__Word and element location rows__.
^^^^^^^^^^^^^^^^
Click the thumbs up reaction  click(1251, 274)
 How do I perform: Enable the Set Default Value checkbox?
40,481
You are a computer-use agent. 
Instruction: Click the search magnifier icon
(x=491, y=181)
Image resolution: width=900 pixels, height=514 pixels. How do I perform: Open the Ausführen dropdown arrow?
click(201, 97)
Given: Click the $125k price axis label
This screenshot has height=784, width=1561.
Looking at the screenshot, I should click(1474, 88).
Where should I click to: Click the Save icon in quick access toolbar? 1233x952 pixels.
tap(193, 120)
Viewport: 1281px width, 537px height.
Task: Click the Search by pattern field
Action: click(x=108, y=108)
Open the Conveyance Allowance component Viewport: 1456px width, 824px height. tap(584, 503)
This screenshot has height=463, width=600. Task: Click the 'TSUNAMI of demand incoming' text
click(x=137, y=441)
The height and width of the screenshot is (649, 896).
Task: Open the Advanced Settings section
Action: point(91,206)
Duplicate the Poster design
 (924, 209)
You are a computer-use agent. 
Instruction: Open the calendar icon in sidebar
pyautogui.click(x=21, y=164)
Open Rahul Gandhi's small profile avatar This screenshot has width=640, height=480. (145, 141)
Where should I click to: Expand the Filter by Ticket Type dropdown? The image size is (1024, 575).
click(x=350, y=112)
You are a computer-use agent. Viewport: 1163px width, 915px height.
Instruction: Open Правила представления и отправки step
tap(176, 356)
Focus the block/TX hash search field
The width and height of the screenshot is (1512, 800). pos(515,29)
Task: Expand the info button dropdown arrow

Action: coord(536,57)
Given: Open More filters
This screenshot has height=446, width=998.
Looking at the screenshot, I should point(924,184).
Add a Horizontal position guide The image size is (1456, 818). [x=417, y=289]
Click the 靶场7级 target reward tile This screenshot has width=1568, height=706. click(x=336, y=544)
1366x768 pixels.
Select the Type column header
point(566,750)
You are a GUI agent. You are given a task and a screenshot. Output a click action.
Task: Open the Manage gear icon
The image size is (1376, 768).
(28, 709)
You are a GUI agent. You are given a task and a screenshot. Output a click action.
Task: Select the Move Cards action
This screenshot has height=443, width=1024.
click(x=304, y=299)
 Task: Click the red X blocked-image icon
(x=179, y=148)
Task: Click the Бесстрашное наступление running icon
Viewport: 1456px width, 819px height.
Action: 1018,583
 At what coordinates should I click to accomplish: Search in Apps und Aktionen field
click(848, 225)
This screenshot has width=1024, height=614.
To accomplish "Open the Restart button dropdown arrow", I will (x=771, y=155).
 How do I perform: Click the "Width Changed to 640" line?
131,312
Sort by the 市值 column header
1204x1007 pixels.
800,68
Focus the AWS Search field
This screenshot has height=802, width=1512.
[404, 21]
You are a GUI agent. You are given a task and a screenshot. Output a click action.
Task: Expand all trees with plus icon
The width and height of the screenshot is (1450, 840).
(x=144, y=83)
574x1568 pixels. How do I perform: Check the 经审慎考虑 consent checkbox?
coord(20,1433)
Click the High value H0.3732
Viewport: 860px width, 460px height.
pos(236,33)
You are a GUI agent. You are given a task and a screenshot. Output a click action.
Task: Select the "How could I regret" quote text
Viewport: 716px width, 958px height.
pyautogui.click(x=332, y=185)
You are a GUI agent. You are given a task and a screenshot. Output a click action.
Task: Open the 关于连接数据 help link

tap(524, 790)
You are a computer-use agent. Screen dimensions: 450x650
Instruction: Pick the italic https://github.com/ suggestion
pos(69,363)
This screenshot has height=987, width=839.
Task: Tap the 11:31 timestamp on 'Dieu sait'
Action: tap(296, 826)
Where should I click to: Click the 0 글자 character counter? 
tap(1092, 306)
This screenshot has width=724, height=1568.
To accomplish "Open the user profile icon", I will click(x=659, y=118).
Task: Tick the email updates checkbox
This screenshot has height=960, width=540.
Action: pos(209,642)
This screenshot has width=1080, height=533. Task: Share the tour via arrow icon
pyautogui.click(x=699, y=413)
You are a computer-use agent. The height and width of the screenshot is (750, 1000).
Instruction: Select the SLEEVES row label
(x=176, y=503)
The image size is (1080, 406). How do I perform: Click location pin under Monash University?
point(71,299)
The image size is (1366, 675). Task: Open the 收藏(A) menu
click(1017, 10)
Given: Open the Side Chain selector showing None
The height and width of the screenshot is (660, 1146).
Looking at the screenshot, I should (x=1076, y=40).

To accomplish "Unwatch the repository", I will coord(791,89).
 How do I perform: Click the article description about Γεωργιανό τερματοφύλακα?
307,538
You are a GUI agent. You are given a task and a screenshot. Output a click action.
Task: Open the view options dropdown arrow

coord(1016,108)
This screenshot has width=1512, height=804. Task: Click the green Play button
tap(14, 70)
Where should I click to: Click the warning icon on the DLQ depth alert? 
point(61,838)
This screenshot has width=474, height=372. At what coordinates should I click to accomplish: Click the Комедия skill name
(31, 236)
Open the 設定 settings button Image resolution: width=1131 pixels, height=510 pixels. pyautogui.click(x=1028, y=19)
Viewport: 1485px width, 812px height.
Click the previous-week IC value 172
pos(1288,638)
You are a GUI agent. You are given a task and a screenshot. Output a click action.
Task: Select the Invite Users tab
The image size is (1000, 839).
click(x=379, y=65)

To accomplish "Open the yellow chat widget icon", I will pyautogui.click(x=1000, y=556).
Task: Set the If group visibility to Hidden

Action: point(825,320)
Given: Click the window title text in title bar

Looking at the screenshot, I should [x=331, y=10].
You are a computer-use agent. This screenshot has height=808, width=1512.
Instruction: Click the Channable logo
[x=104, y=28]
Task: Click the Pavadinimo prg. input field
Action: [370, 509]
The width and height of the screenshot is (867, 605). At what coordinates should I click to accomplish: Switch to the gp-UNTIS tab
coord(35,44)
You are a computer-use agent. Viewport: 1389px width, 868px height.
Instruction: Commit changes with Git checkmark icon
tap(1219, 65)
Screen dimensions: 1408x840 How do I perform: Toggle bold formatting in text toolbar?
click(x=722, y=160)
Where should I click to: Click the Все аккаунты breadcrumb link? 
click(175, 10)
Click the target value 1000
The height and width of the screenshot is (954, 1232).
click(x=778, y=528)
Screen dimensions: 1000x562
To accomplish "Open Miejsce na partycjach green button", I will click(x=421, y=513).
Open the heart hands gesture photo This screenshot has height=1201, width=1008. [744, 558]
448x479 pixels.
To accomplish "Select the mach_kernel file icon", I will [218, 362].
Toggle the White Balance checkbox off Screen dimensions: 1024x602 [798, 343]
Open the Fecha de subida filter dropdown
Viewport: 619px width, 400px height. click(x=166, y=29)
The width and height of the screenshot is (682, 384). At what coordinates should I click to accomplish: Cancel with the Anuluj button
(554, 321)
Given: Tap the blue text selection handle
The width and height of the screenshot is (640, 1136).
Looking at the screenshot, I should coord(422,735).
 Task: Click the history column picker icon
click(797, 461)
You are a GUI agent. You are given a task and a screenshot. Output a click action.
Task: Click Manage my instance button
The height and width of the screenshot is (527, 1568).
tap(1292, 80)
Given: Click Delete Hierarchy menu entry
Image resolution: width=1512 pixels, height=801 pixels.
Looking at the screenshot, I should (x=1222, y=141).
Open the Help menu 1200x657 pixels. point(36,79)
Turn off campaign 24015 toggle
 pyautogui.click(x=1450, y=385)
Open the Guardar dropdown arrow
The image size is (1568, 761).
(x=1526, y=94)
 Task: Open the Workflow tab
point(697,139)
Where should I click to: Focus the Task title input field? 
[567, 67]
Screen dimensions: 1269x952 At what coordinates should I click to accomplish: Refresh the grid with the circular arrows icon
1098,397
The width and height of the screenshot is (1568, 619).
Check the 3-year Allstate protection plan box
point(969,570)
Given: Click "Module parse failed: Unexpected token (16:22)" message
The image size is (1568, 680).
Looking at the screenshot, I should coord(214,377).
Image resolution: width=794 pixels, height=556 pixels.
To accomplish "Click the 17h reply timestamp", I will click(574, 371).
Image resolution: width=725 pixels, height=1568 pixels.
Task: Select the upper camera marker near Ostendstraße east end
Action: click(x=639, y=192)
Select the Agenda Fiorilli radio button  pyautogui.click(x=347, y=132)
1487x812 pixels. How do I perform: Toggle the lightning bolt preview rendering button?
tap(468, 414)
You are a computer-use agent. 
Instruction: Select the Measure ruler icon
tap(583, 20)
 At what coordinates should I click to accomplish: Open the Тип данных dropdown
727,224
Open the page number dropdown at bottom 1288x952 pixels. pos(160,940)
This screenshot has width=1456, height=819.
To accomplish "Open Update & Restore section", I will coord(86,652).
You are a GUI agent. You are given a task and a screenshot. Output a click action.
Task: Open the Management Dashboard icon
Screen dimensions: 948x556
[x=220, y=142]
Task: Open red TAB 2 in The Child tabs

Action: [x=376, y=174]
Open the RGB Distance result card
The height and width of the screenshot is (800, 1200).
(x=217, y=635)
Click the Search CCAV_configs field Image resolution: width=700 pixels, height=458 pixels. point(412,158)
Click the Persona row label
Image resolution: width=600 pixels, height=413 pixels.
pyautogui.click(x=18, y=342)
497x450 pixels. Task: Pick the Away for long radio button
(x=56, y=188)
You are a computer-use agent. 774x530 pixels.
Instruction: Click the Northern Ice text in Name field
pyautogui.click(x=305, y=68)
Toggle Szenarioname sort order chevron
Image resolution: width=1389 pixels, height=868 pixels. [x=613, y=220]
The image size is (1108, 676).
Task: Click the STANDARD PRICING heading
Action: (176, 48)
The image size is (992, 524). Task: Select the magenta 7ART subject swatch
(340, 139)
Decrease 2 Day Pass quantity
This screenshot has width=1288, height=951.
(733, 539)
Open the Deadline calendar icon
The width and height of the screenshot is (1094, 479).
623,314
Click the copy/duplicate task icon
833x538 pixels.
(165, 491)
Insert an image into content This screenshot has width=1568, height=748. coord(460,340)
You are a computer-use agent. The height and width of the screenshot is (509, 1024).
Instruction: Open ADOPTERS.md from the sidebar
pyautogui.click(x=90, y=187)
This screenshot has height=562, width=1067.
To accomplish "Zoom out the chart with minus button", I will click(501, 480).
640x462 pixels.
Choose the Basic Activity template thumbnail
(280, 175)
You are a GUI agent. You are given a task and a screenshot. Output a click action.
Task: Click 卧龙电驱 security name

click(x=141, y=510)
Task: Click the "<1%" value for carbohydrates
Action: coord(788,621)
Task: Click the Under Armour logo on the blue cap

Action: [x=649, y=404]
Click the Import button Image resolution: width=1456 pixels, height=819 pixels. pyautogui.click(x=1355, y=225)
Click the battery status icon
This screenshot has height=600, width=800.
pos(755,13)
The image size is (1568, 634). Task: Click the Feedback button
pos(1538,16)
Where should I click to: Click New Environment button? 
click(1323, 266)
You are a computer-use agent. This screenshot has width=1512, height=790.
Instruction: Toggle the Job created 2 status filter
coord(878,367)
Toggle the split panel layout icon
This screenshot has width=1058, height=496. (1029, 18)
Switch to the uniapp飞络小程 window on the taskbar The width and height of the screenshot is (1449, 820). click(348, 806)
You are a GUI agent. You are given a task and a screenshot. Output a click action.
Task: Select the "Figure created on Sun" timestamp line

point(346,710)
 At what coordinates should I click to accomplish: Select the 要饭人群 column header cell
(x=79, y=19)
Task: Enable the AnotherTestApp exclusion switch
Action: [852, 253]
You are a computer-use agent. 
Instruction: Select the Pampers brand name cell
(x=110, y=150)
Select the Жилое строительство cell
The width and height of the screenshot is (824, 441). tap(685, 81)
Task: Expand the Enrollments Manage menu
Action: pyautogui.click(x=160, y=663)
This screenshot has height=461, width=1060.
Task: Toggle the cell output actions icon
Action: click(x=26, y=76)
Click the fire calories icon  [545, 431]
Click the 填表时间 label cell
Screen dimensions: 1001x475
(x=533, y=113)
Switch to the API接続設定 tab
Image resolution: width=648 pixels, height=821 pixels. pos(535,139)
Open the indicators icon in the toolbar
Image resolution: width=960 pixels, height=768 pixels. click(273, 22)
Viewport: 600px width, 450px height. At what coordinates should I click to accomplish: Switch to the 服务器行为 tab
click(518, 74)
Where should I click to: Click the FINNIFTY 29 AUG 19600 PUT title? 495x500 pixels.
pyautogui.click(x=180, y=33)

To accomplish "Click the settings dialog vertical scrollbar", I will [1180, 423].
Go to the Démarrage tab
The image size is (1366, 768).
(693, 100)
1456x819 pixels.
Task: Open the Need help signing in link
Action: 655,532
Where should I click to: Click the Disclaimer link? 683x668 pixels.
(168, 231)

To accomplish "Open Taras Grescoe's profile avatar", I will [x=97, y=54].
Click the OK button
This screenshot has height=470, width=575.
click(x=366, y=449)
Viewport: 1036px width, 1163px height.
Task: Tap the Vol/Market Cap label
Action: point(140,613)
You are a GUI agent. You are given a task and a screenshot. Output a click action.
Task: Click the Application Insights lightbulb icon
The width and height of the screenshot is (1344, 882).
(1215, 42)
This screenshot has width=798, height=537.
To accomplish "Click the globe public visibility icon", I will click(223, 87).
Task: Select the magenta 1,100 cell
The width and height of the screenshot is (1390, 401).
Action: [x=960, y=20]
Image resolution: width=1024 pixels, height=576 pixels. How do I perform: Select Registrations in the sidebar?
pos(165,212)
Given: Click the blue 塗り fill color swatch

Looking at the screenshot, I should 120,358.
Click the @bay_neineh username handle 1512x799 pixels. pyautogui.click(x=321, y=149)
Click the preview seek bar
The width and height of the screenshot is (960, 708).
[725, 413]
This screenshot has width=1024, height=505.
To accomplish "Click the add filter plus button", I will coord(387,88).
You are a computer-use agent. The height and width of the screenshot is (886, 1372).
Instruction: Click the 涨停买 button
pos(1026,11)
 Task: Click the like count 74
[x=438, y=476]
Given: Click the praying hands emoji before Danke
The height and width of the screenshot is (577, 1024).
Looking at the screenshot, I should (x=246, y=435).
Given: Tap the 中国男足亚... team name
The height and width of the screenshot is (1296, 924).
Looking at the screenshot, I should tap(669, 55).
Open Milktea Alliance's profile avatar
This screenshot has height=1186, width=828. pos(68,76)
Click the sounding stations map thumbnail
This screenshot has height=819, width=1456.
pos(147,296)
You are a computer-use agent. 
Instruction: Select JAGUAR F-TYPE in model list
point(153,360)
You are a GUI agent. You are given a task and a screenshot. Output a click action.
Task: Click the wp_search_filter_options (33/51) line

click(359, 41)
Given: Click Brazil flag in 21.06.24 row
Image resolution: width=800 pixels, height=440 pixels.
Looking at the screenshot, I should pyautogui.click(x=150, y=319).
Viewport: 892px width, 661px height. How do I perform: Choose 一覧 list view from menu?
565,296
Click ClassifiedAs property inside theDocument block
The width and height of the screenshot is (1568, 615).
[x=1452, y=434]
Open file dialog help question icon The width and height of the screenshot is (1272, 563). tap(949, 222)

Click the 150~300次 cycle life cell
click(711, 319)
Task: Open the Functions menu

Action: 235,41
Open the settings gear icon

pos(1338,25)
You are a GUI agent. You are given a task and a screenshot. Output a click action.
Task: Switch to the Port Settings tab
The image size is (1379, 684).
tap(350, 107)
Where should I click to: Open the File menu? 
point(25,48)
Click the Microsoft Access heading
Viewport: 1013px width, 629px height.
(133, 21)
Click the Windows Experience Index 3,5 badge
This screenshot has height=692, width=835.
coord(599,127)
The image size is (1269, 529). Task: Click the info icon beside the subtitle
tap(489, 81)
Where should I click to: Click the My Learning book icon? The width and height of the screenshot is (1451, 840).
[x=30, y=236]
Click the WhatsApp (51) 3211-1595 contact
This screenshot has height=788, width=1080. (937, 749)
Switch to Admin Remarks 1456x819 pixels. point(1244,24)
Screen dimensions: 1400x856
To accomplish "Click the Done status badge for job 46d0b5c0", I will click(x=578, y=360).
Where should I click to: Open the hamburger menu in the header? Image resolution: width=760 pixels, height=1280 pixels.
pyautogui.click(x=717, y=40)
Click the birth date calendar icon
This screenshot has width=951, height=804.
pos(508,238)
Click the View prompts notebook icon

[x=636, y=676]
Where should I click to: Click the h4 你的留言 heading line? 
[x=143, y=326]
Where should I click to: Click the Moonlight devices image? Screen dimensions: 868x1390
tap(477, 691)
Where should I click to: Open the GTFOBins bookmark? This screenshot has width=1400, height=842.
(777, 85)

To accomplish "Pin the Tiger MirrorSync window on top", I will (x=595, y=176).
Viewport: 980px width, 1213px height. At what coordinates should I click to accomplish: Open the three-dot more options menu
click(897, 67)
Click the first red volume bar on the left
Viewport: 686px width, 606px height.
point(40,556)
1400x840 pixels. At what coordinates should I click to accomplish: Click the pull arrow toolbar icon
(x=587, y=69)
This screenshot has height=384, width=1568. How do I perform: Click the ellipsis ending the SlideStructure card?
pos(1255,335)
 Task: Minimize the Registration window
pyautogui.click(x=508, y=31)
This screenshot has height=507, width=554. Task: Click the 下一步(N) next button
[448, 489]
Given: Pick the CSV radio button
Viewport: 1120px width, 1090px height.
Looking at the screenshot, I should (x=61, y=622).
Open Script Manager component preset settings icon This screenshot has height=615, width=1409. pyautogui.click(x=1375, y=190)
^^^^^^^^^^^^^^^^
__TO DO__.
Reproduce only the stretch of rows from the line containing "You are a computer-use agent. Viewport: 1389px" through the line containing "click(x=722, y=160)", both included. Keep every line, and offset each coordinate in the answers by 148.

__ANSWER TO THIS PROBLEM__.
You are a computer-use agent. Viewport: 1389px width, 868px height.
Instruction: Commit changes with Git checkmark icon
tap(1367, 213)
Screen dimensions: 1408x840 How do I perform: Toggle bold formatting in text toolbar?
click(x=870, y=308)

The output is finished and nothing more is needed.